The boy, that day, had listened almost too patiently, alert and without a word to say, while the piano teacher pointed out the parts of the piano and explained their functions. She'd sat him down on the bench and they'd flipped through the primer, a resource more for study at home than for lessons, and then she went over and pulled the curtains because the sun was angling in at eye level and she grabbed a pecan cookie to bring over to the boy, a trick she always employed with new students, a simple way to start on good terms. He was toying around on the keys, hitting them at random, softly at first and then surer. The piano teacher gently set the lid of the cookie jar back in place. She stood a moment and listened to the boy's tinkering, envying him the experience of sitting at a piano for the first time. She could almost hear something organized in what the boy was banging out, an accident of the keys. She made her way across the room to him and when she was a step from the boy, holding out the cookie and reaching with her other hand to tap his shoulder, five gallant notes cut purposefully through the air and then were trampled under by a slow cavalry of low, weighted notes. The piano teacher lost herself. She couldn't tell if the music she was hearing was fast or slow, angry or sad. She'd never heard this piece of music. There was surrender in it. Surrender to forces the boy knew nothing about. She couldn't move again until the boy's hands rested, a fraught pause in the song, and it was all she could do not to slam the fall down on the boy's fingers. A breath rushed in through her nose and she smelled the pecan cookie, she smelled the boy's hair which smelled of a clean attic, she smelled the hot dust on the windowsill cooling along with the ocean of sand outside. She lurched forward, her knee on the bench beside the boy, and pressed her palms onto the backs of
his hands. The piano released a startled croak, and with that croak ringing on the air the piano teacher found herself catching the boy so he wouldn't topple straight back off the bench and bust his head.
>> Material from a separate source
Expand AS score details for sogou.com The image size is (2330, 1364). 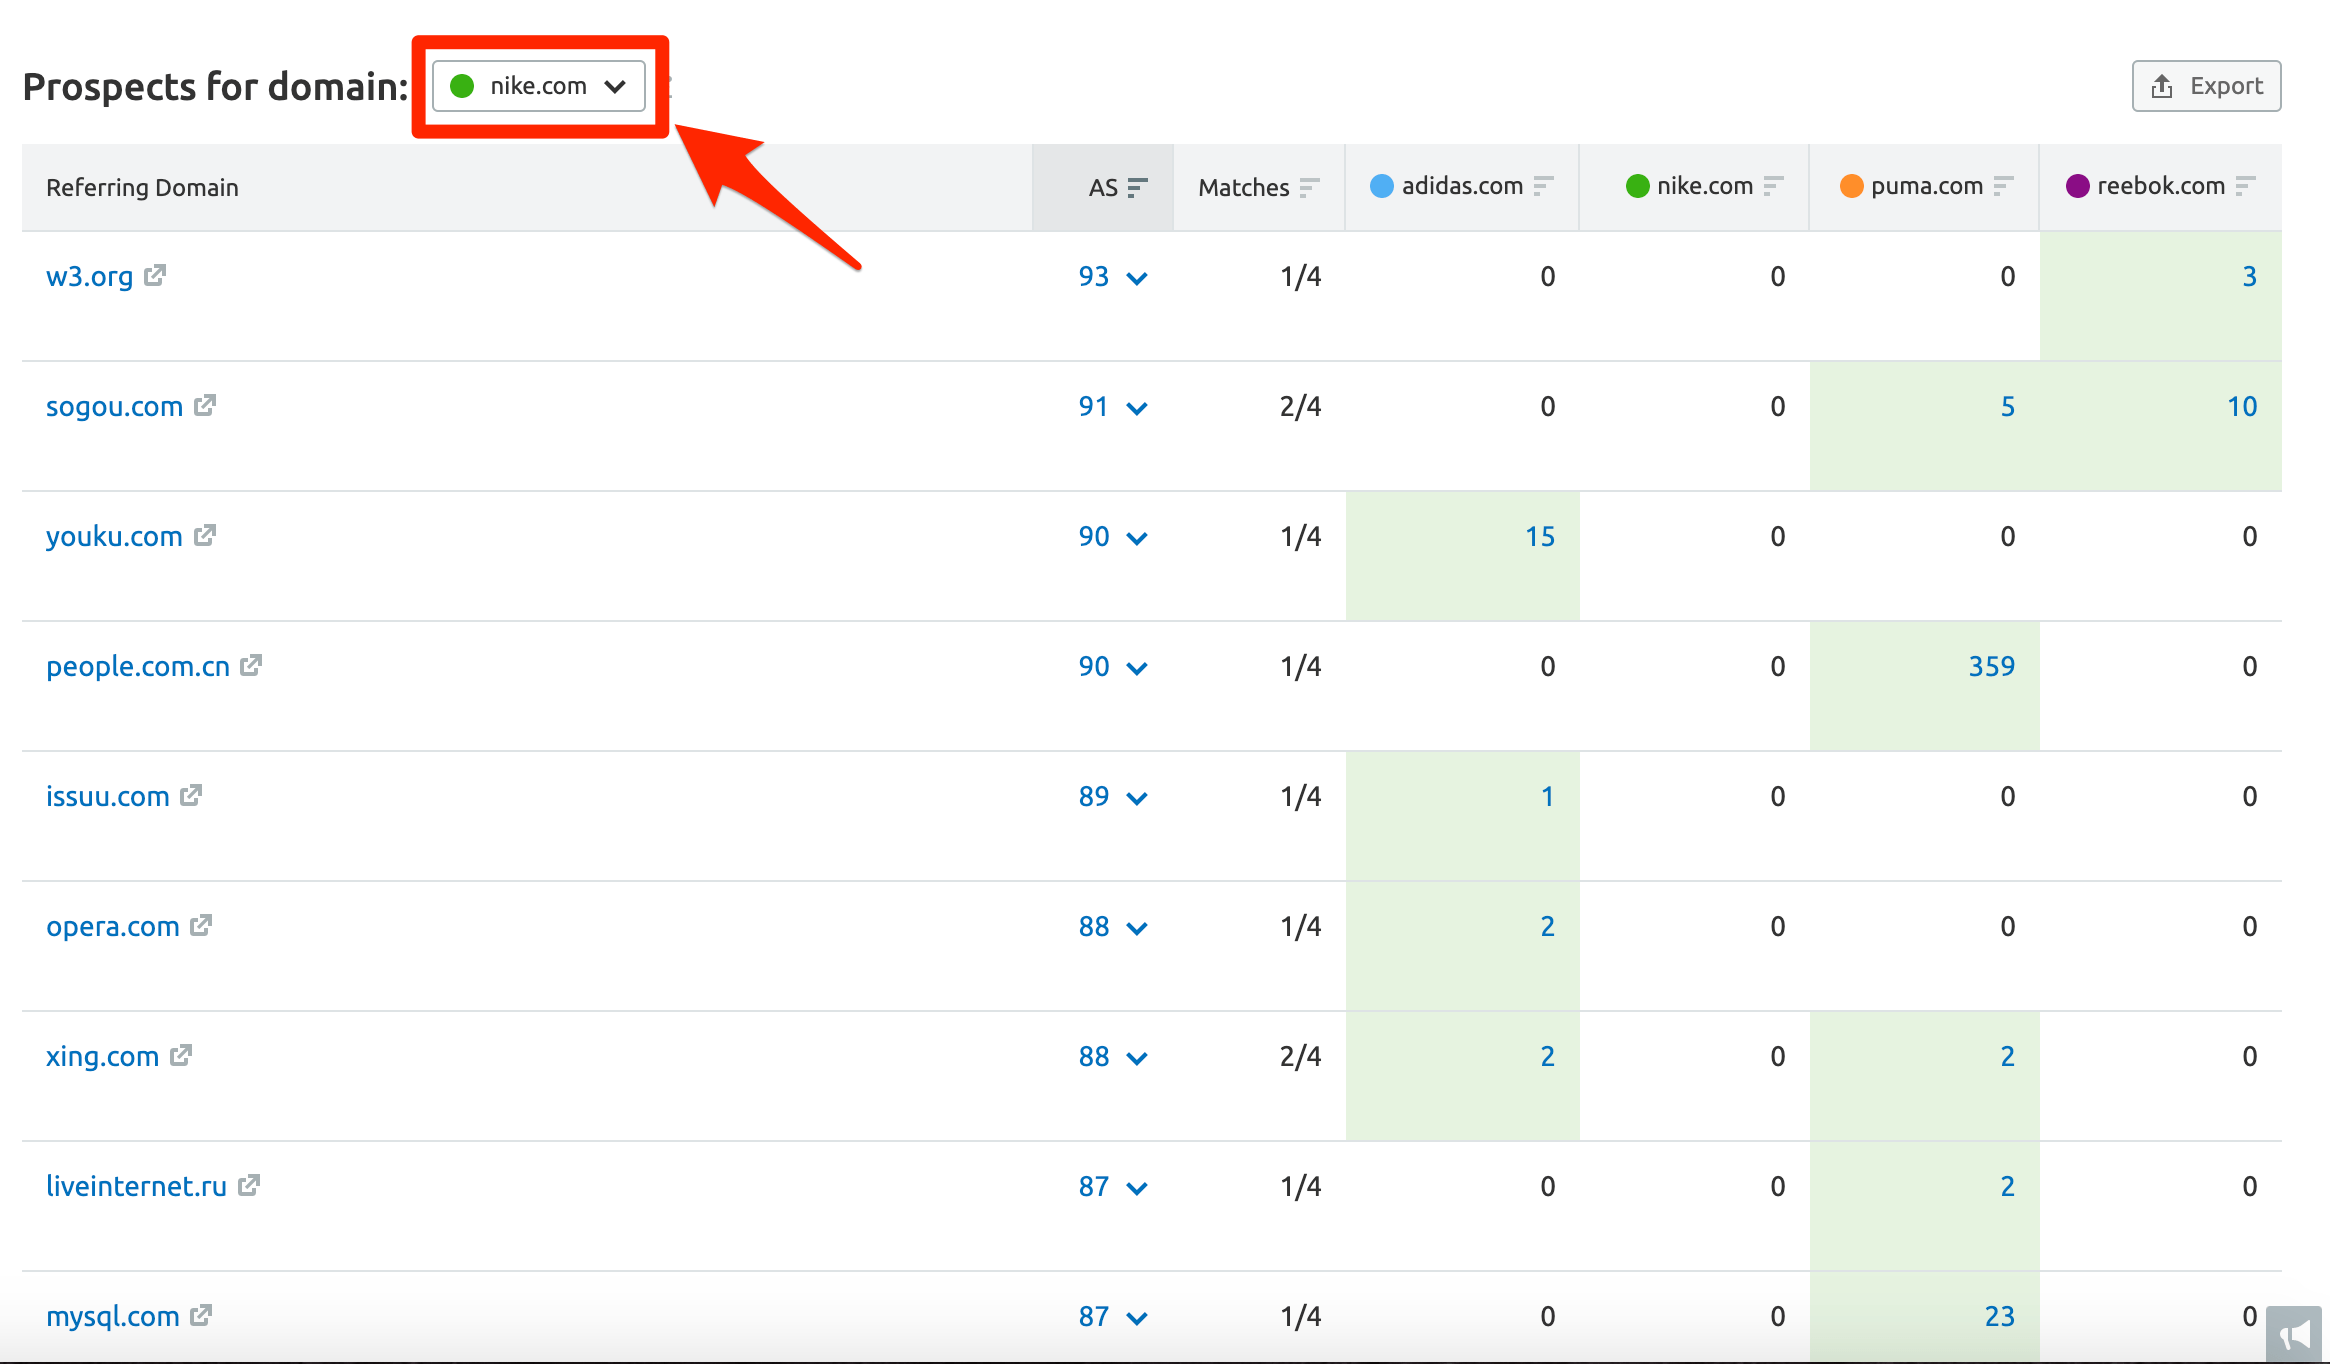(x=1138, y=408)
She had not asked for this type of student. She hadn't even asked to have a
good
student. She'd been perfectly pleased with regular children who learned slowly and sensibly at thirty dollars per seventy-minute session until their parents decided they'd given piano a good enough try and let them take up high-diving or painting. She had not asked to hear music like that, the notes dragging with impotent hope. She had not asked to live in Albuquerque. She was never supposed to be in this damn desert and it wasn't her that should've been the boy's teacher. She had not asked for her gas-guzzling car. She had not asked to grow old.
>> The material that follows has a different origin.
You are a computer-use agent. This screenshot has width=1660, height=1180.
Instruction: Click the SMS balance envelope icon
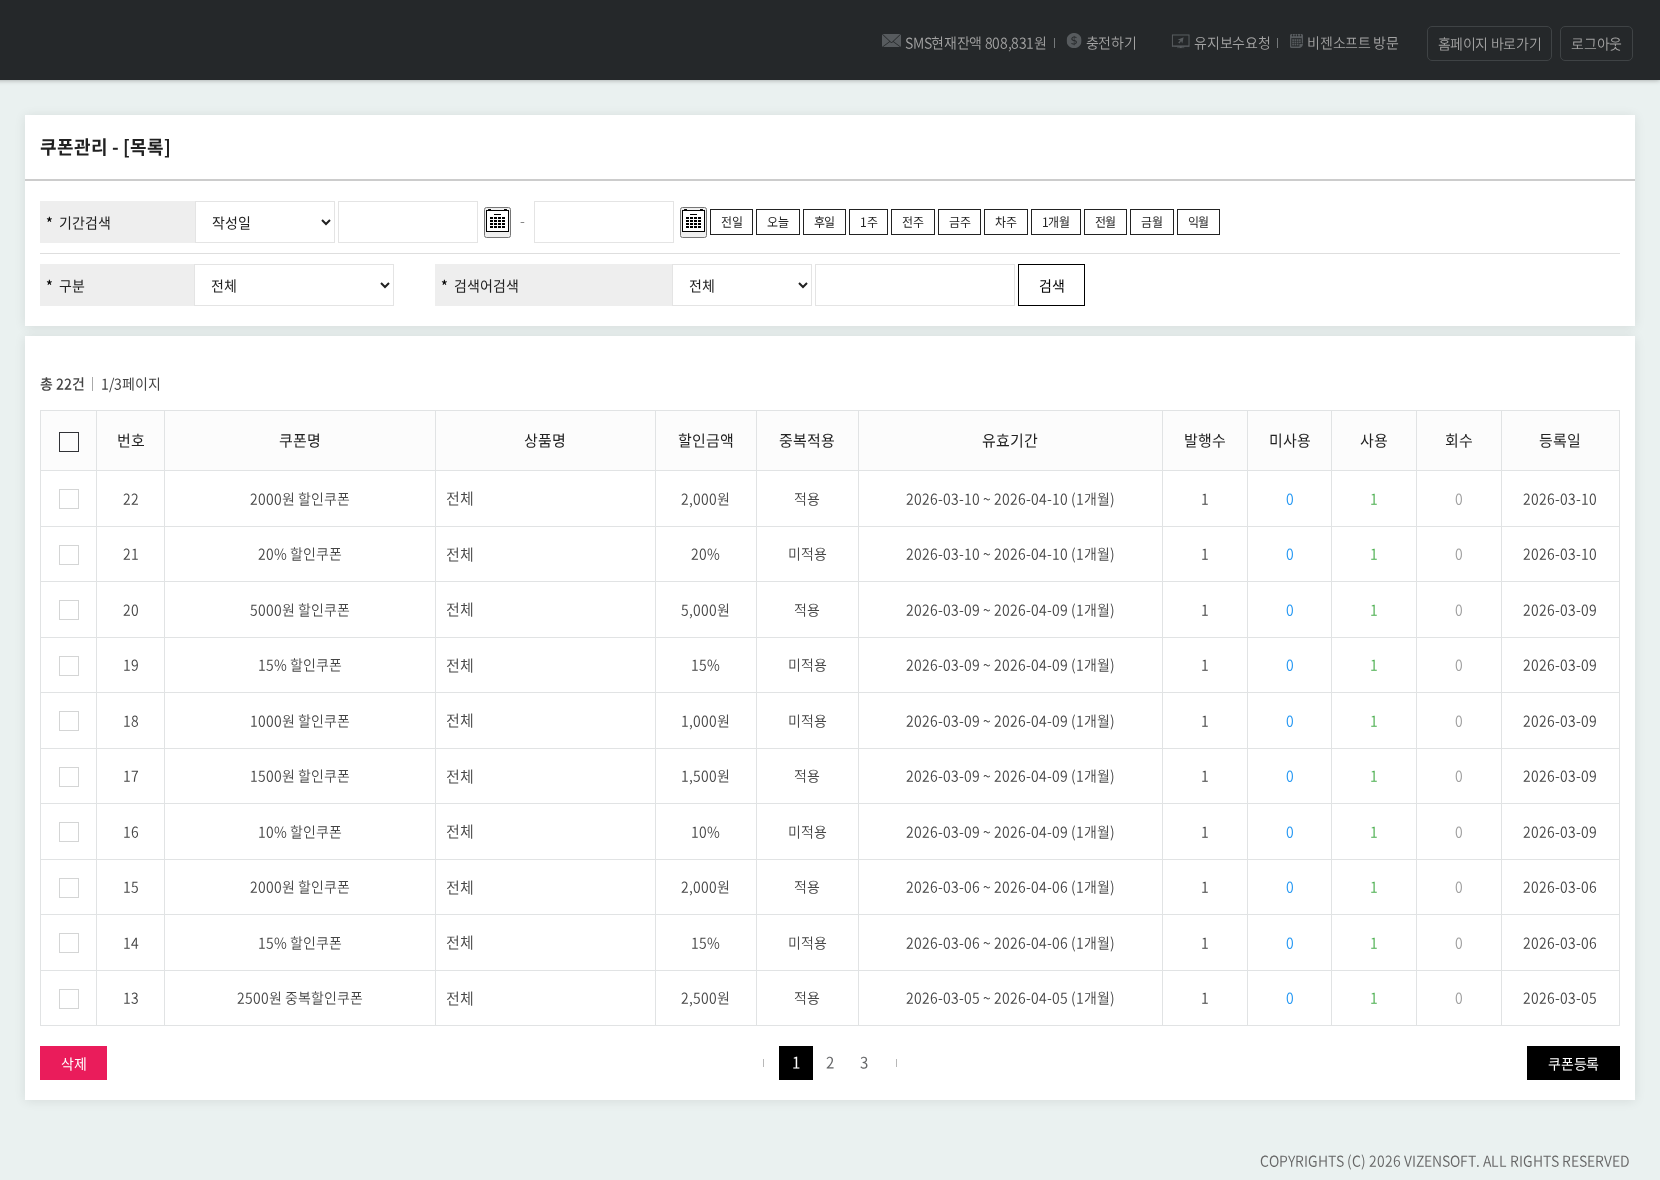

In her wood-floored den, the room she'd been using for lessons, she approached the piano from a wary angle and sat on the bench without surrendering her full weight. She didn't want to press the soles of her bare feet against the pedals, and so she kept on an old pair of sandals she wore around the house. The piano teacher turned her head and gazed out the big window that looked out into the backyard. There was an orange tree that had come with the house and that had its own private sprinkler that flipped on for twenty minutes each night. The tree kept getting bigger, but the fruits it produced were tiny and sour.